A 15-month-old nestled in his mother’s lap points curiously at an object in a book he’s never seen before. “Whisk,” coos his mom, answering her son’s implied query. Reading books together is a cherished bonding ritual that takes place in homes across the nation every day, but what exactly is the boy learning during these exchanges? As any parent will tell you, he will point at this same picture when Mom says “whisk” during future story sessions, but what about a real whisk he later sees at a friend’s house? The question of whether children understand that pictures represent real-life objects is at the heart of a recent study conducted at our research center at Northwestern University.

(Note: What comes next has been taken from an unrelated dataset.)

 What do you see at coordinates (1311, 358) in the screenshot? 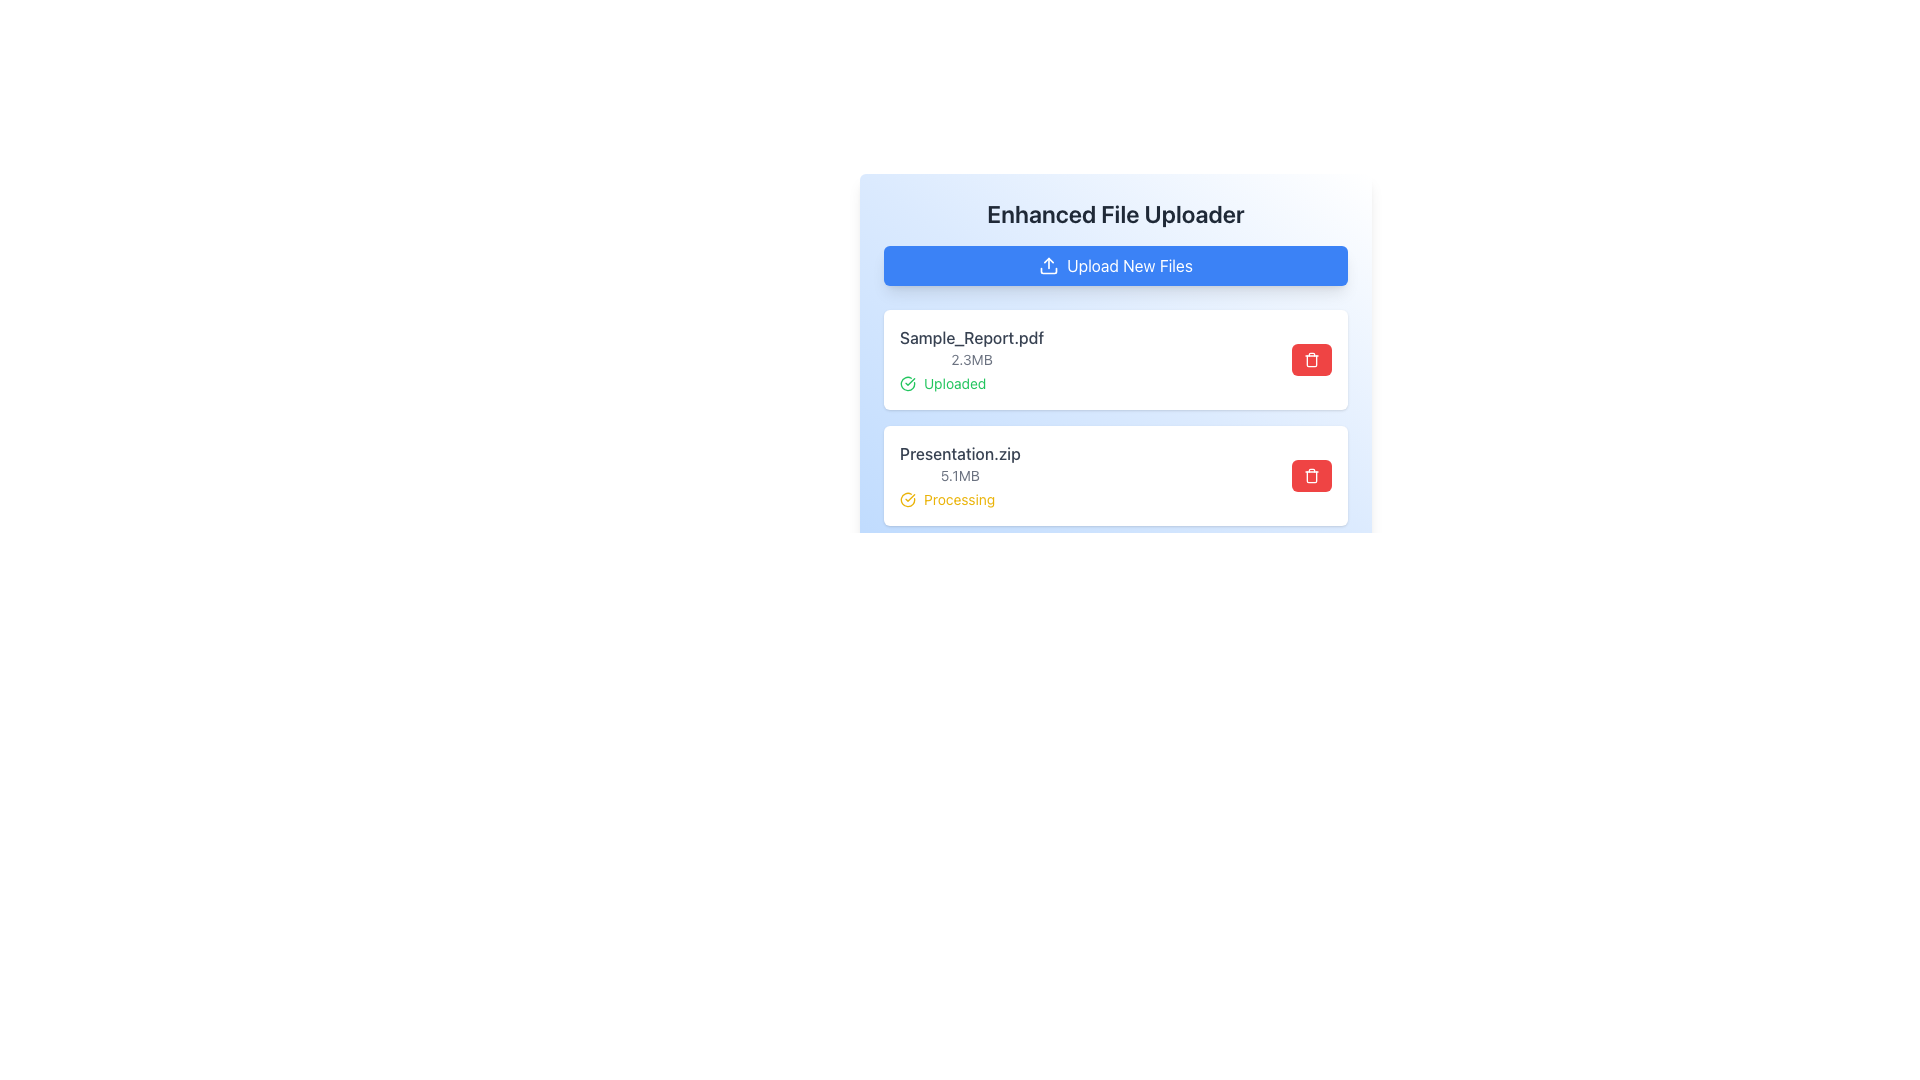
I see `the delete SVG icon located within the delete button associated with the second file item in the Enhanced File Uploader interface` at bounding box center [1311, 358].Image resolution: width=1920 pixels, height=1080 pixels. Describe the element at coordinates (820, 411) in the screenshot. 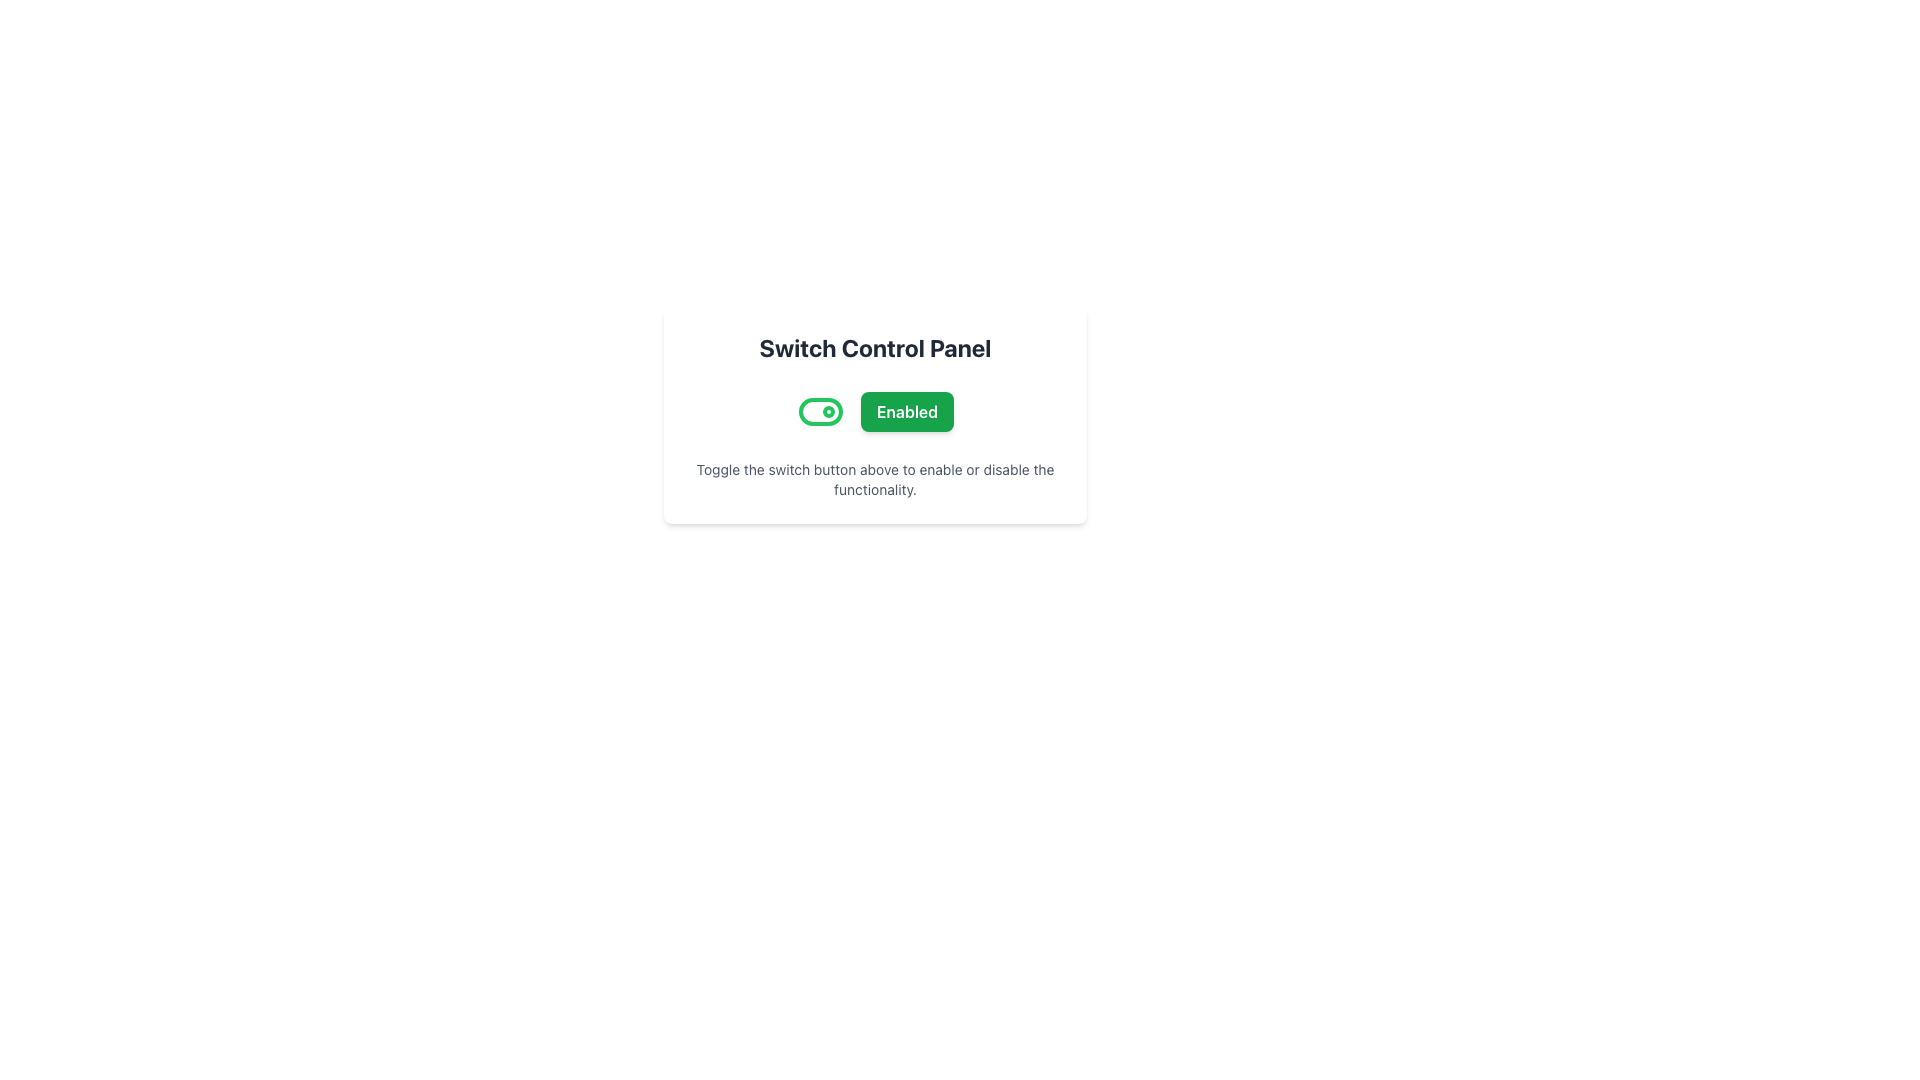

I see `the toggle switch background element, which visually indicates the state of the toggle switch next to the 'Enabled' button` at that location.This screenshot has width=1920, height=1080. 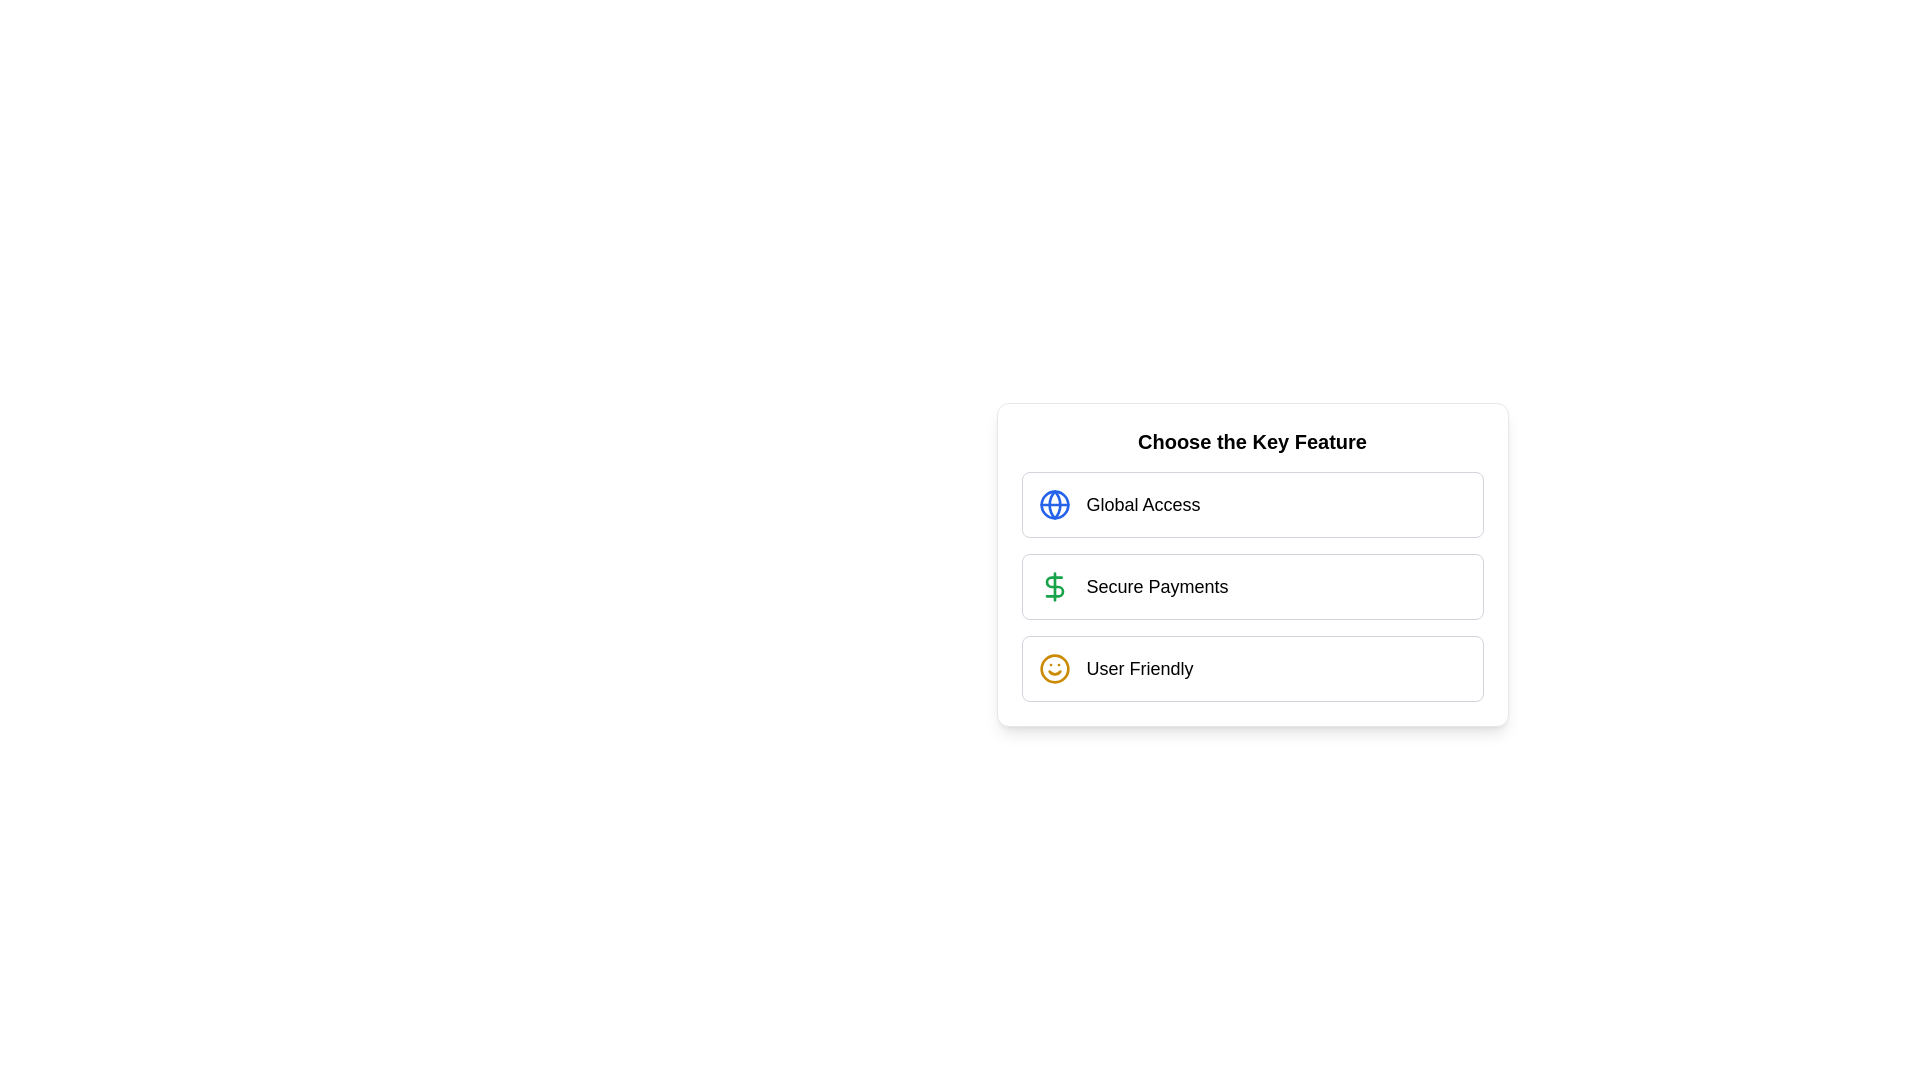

Our work was inspired in part by a previous study that first showed infants a series of pictures of white whisks and then tested whether the babies would choose a 3-dimensional blue whisk as well as, or over, a picture of a white whisk when asked to identify a whisk. Instead, the researchers found very mixed results: at test time, the younger infants were more likely to choose a picture of a white whisk and the older infants chose the picture about half of the time and a real whisk about half the time, almost never selecting both.

So does this mean that babies who see a picture in a story don’t link it to the real-life object it represents? We think they do, and we decided to test our theory at the Project on Child Development! Our researchers thought that having seen only pictures of white objects labeled as whisks might have thrown the babies off at test time—after all, there are many objects in real life, like lemons or crows, that we associate with just one color. So in our study, we read the infants a book with a series of pictures of two different colors of whisks, purple and orange.

Then we performed a series of tests where we asked them to show or give us a whisk. The results were clear: the babies overwhelmingly extended the word “whisk” to the real, three-dimensional object even though it differed in color from the picture they’d previously heard referred to as a “whisk.”

Our study clearly showed that infants as young as 15 months can map words from two-dimensional pictures onto three-dimensional objects in real life. This means that the mom we mentioned at the beginning of our post isn’t just enjoying an important bonding ritual with her son while teaching him the names of objects in a book—she is also teaching him the broader meaning of a word that will enrich his understanding of the world he is enthusiastically discovering all around him!